Carl Icahn’s battle with eBay Inc (NASDAQ:EBAY) has ended in a negotiated settlement that includes a confidentiality agreement muzzling the activist investor’s blusterous attacks against the e-commerce company.

Icahn agrees to confidentiality agreement muzzling his vocal attacks

Icahn had fought for eBay Inc (NASDAQ:EBAY) to spin off PayPal and proposed two of his handpicked independent directors, who had been identified as somewhat hostile to the eBay board.  Icahn and eBay agreed to end Icahn’s proxy battle which was set to come to a head this May with a vote of shareholders.  Icahn and eBay agreed to a confidentiality agreement and eBay said they would appoint former AT&T Inc. (NYSE:T) CEO, non-executive chairman of Motorola and current chairman of CVS Caremark Corporation (NYSE:CVS) as an independent director.

“Clear win”

“It was a clear win,” eBay Inc (NASDAQ:EBAY) CEO John Donahoe let slip in an interview with Bloomberg’s Erik Schatzker, a sheepish smile on his face.  When addressing the confidentiality agreement he offered Icahn, Donahoe said, “It’s something we would offer to any large shareholder and is rather straightforward,” noting that the agreement would make Icahn “longer term in his orientation.”  On CNBC Donahoe had indicated he anticipated that Icahn would remain in the stock as the long term, a view that is not universally accepted.

Personal tone

Icahn’s battle with eBay had taken a personal tone from the start. Rather than focus on the specifics of his proposal, Icahn had made blusterous statements impugning on the reputations of eBay board members, particularly Marc Andreessen, and his involvement in a business deal where he bought Skype from eBay Inc (NASDAQ:EBAY) and later sold it to Microsoft Corporation (NASDAQ:MSFT) for a handsome profit – an issue entirely unrelated to eBay’s potential spinoff of PayPal.
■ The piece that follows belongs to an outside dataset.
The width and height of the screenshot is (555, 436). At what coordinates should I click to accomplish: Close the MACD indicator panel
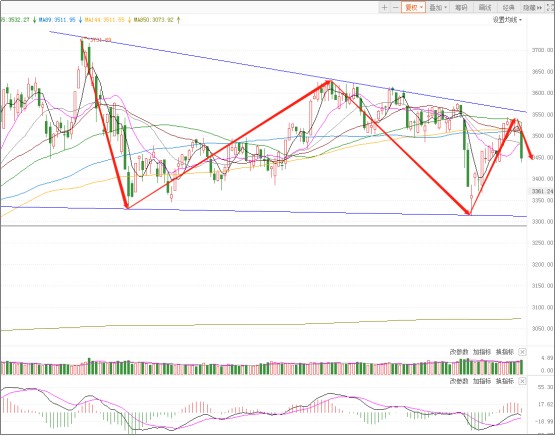point(522,381)
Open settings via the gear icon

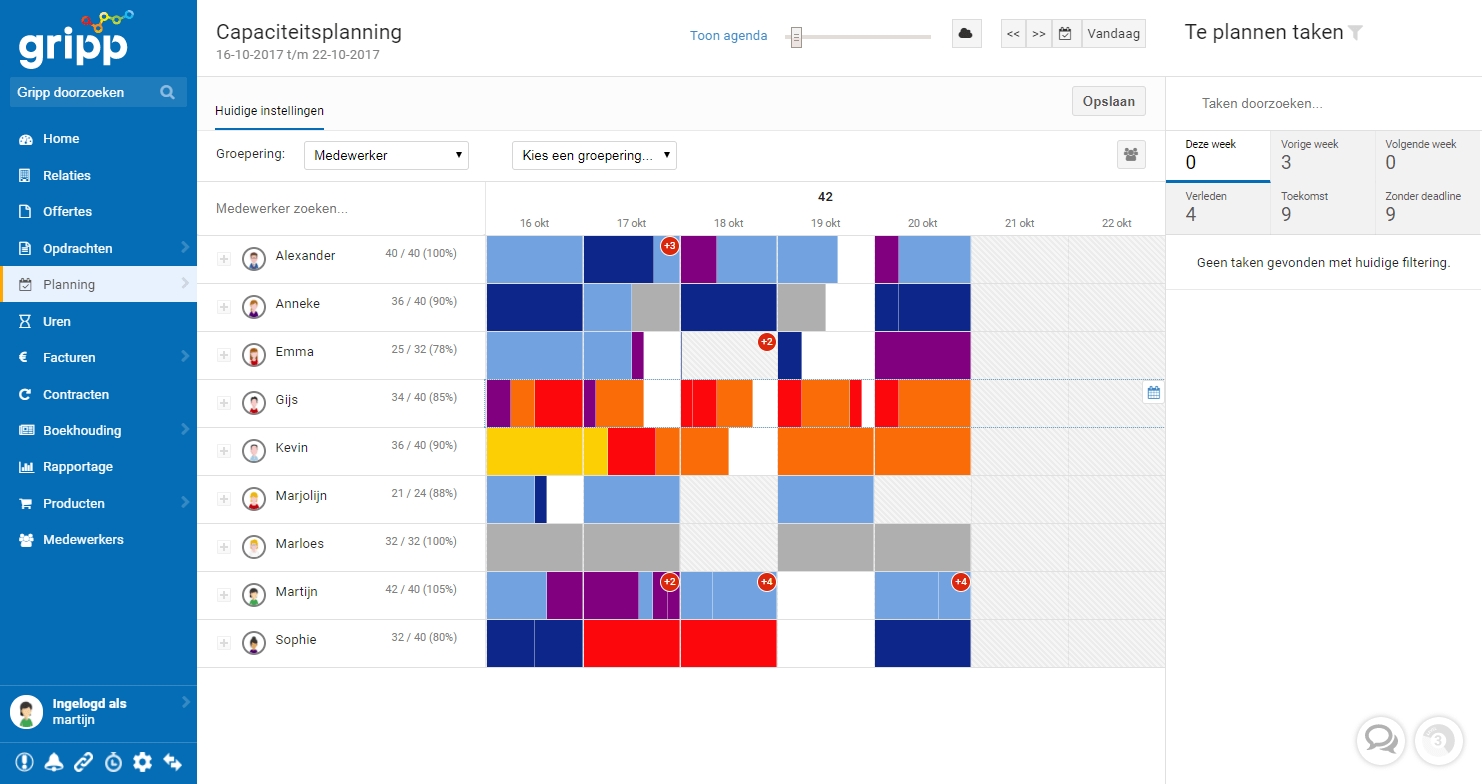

When Schatzker asked if Icahn had used bullying tactics with eBay, Donahoe said in their behind the scenes conversations Icahn was respectful.  In his public comments, Icahn had also attacked the reputation of Donahoe.  In one press release, Icahn had said “if eBay were a private company, Donahoe would be fired…”  When speaking about eBay’s sale of Skype to Andreessen Icahn said “…Donahoe is either incompetent or negligent or, perhaps even worse, was simply taking the easy path of bowing to the wishes of a respected and powerful board member.”

Is new board member member of corporate “boys club?”
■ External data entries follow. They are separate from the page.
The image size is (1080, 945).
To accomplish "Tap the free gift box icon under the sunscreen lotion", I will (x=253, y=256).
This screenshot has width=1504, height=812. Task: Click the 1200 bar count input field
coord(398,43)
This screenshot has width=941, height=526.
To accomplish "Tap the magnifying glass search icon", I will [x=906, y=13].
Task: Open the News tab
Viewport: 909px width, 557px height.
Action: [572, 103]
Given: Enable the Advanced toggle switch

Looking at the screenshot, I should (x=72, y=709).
Icahn had also said that Donahoe was a corporate member of the “boys club.” What Icahn got in independent director Dorman was a corporate insider unlikely to rock the board in the fashion Icahn had proposed — a corporate conformist, it would seem.
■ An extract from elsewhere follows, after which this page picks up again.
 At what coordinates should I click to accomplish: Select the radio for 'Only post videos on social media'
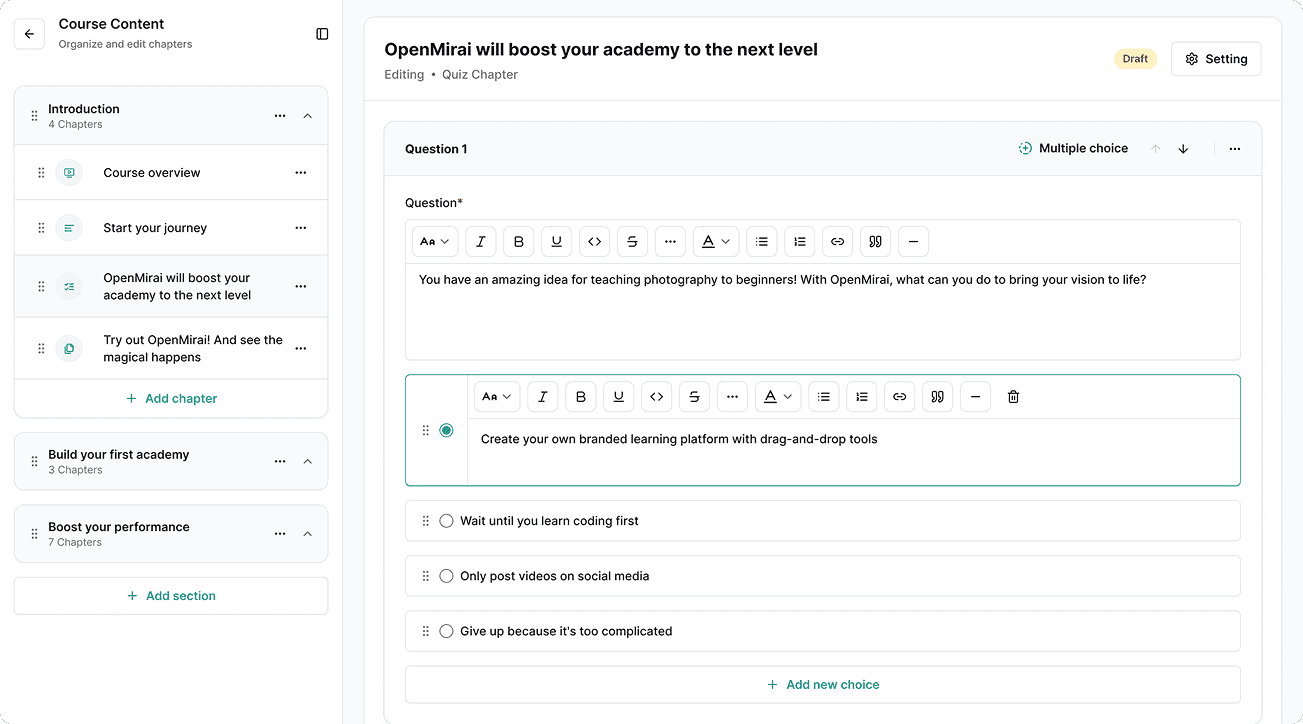[x=446, y=575]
Speculation before the announcement was that Icahn was on track to lose his proxy vote scheduled for mid-May, with indications that eBay Inc (NASDAQ:EBAY) had received private survey results showing Icahn was headed for a major loss. “Why give Icahn anything?” Shatzker asked of Donahoe as he started his interview.  Perhaps the truth is Icahn wasn’t given anything in the deal except a method to save face.